Exercise:
Render each line of the data below as one string in a JSON list, omitting blank lines.

--- START Data excerpts ---

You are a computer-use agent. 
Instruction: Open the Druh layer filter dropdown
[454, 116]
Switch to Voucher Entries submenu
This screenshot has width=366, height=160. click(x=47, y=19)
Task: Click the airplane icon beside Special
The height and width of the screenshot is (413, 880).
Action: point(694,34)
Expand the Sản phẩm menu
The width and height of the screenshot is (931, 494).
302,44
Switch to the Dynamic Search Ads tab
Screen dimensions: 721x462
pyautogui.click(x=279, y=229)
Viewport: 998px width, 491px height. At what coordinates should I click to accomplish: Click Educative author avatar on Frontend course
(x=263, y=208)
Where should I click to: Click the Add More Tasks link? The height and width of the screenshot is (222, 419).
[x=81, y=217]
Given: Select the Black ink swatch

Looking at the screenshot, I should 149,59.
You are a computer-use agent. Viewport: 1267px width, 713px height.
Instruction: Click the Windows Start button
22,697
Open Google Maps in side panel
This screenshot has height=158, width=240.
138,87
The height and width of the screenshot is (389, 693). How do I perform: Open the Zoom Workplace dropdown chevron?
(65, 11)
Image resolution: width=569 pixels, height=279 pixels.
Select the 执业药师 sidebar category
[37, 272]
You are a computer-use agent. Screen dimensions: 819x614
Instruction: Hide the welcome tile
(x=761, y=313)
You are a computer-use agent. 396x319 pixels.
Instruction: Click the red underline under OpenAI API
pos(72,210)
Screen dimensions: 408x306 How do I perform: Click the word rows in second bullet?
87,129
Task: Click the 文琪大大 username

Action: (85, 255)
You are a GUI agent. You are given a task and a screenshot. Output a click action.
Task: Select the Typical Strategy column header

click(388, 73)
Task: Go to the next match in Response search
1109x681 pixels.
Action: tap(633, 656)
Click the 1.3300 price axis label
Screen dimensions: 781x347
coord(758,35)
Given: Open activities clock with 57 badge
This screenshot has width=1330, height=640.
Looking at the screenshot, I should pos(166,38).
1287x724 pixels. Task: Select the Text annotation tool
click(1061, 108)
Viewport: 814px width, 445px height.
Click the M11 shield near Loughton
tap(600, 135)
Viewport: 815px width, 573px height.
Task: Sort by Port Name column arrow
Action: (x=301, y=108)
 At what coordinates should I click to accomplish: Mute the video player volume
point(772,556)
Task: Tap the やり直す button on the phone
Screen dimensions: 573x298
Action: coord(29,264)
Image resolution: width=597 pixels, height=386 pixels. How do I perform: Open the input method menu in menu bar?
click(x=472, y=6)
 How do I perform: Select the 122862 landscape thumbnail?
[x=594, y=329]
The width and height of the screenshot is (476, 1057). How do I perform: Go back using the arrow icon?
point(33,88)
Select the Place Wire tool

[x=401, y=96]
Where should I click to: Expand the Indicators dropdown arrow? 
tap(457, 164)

--- END Data excerpts ---

Correct answer:
[
  "You are a computer-use agent. ",
  "Instruction: Open the Druh layer filter dropdown",
  "[454, 116]",
  "Switch to Voucher Entries submenu",
  "This screenshot has width=366, height=160. click(x=47, y=19)",
  "Task: Click the airplane icon beside Special",
  "The height and width of the screenshot is (413, 880).",
  "Action: point(694,34)",
  "Expand the Sản phẩm menu",
  "The width and height of the screenshot is (931, 494).",
  "302,44",
  "Switch to the Dynamic Search Ads tab",
  "Screen dimensions: 721x462",
  "pyautogui.click(x=279, y=229)",
  "Viewport: 998px width, 491px height. At what coordinates should I click to accomplish: Click Educative author avatar on Frontend course",
  "(x=263, y=208)",
  "Where should I click to: Click the Add More Tasks link? The height and width of the screenshot is (222, 419).",
  "[x=81, y=217]",
  "Given: Select the Black ink swatch",
  "Looking at the screenshot, I should 149,59.",
  "You are a computer-use agent. Viewport: 1267px width, 713px height.",
  "Instruction: Click the Windows Start button",
  "22,697",
  "Open Google Maps in side panel",
  "This screenshot has height=158, width=240.",
  "138,87",
  "The height and width of the screenshot is (389, 693). How do I perform: Open the Zoom Workplace dropdown chevron?",
  "(65, 11)",
  "Image resolution: width=569 pixels, height=279 pixels.",
  "Select the 执业药师 sidebar category",
  "[37, 272]",
  "You are a computer-use agent. Screen dimensions: 819x614",
  "Instruction: Hide the welcome tile",
  "(x=761, y=313)",
  "You are a computer-use agent. 396x319 pixels.",
  "Instruction: Click the red underline under OpenAI API",
  "pos(72,210)",
  "Screen dimensions: 408x306 How do I perform: Click the word rows in second bullet?",
  "87,129",
  "Task: Click the 文琪大大 username",
  "Action: (85, 255)",
  "You are a GUI agent. You are given a task and a screenshot. Output a click action.",
  "Task: Select the Typical Strategy column header",
  "click(388, 73)",
  "Task: Go to the next match in Response search",
  "1109x681 pixels.",
  "Action: tap(633, 656)",
  "Click the 1.3300 price axis label",
  "Screen dimensions: 781x347",
  "coord(758,35)",
  "Given: Open activities clock with 57 badge",
  "This screenshot has width=1330, height=640.",
  "Looking at the screenshot, I should pos(166,38).",
  "1287x724 pixels. Task: Select the Text annotation tool",
  "click(1061, 108)",
  "Viewport: 814px width, 445px height.",
  "Click the M11 shield near Loughton",
  "tap(600, 135)",
  "Viewport: 815px width, 573px height.",
  "Task: Sort by Port Name column arrow",
  "Action: (x=301, y=108)",
  " At what coordinates should I click to accomplish: Mute the video player volume",
  "point(772,556)",
  "Task: Tap the やり直す button on the phone",
  "Screen dimensions: 573x298",
  "Action: coord(29,264)",
  "Image resolution: width=597 pixels, height=386 pixels. How do I perform: Open the input method menu in menu bar?",
  "click(x=472, y=6)",
  " How do I perform: Select the 122862 landscape thumbnail?",
  "[x=594, y=329]",
  "The width and height of the screenshot is (476, 1057). How do I perform: Go back using the arrow icon?",
  "point(33,88)",
  "Select the Place Wire tool",
  "[x=401, y=96]",
  "Where should I click to: Expand the Indicators dropdown arrow? ",
  "tap(457, 164)"
]